By Ashley Griffin
As Gov. Pat Quinn presented his take on the status of the state today, lawmakers and business leaders said they were listening specifically for the governor’s plan to grow Illinois’ economy.
Quinn gave them the Illinois Jobs Agenda for 2012, which includes three-targeted tax cuts for the state’s working families, employers and veterans.
“We owe it to the next generation to continue our progress of the past three years,” Quinn said in his speech. “To create jobs and grow our economy, we must continue to invest in Illinois and help everyday people.”
The plan aims to permanently abolish the natural gas utility tax in Illinois; establish a child tax credit for parents, which would provide a $100 direct tax credit for the average family of four; and create a tax credit for companies that hire unemployed veterans.

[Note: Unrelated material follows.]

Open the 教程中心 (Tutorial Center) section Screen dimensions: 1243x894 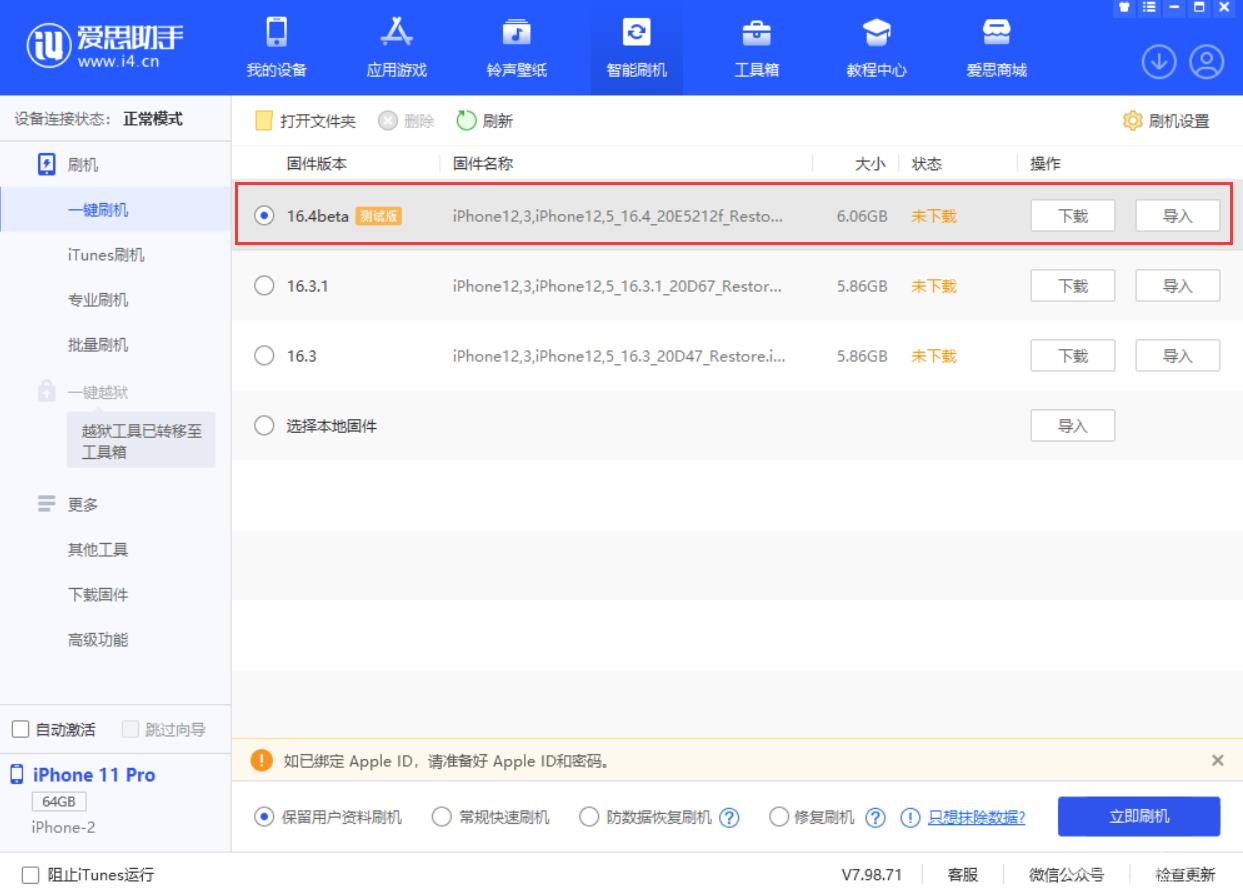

The governor’s budget office estimates that abolishing the natural gas utility tax will provide $164 million in savings for families, the child tax credit will provide $130 million in savings for parents raising children and the tax credit to hire veterans will provide $5 million to $10 million in savings for employers. The total cost would be about $300 million. Quinn’s budget spokesperson, Kelly Kraft, said the governor would lay out how he plans to pay for the agenda when he delivers his budget address later this month.
“The governor and the General Assembly have been good in the past couple of sessions in giving us the kind of tools we need, but we have to be able to put more disposable income into the hands of our working families, and we have to put our veterans back to work. They’re good incentives that will help both business and families and create jobs,” said Warren Ribley, director of the Illinois Department of Commerce and Economic Opportunity.
But some lawmakers are skeptical of the plan.
“We don’t have any money. All these sound good, but we can't afford them,” said House Minority Leader Tom Cross. “That’s what is disturbing … the failure to acknowledge the gravity of the situation.”
“He imposes a 67 percent tax increase, extracting one week’s pay out of every family and business, and yet he turns around and tries to pretend to provide some sort of relief without having any meaningful reform,” said Sen. Bill Brady, a Republican from Bloomington. “I am sure I can support all of them because they are needed, but he’s not hitting the core of what we need to hit, and that is eliminating the deficit and the debt in order to bring jobs back to Illinois,”
Members of the business community supported some of Quinn’s ideas. “He touched on some new areas that we were surprised by, most particularly the idea of reducing the cost of doing business in Illinois by repealing the utility tax. … That should be a real job benefit to a lot of companies that are heavy users of natural gas,” said Doug Whitley, president of the Illinois Chamber of Commerce. “All in all, the Illinois Chamber was very pleased.”
However, some said they did not hear everything they were hoping for. “Certainly he set a tone that was positive. Talking about jobs is always a good thing,” said Todd Maisch, vice president of government affairs for the state Chamber of Commerce. He said he was disappointed that Quinn did not bring up reforms to the way the state judicial system handles medical malpractice suits, something that has long been on the wish list of many business organizations.
Maisch added that that some of the reforms Quinn counted as victories still need work. “I would say probably the most troubling was the notion that workers comp and unemployment insurance are reforms that are done. We have not scratched the surface. Those need to get back on the agenda and in a hurry.”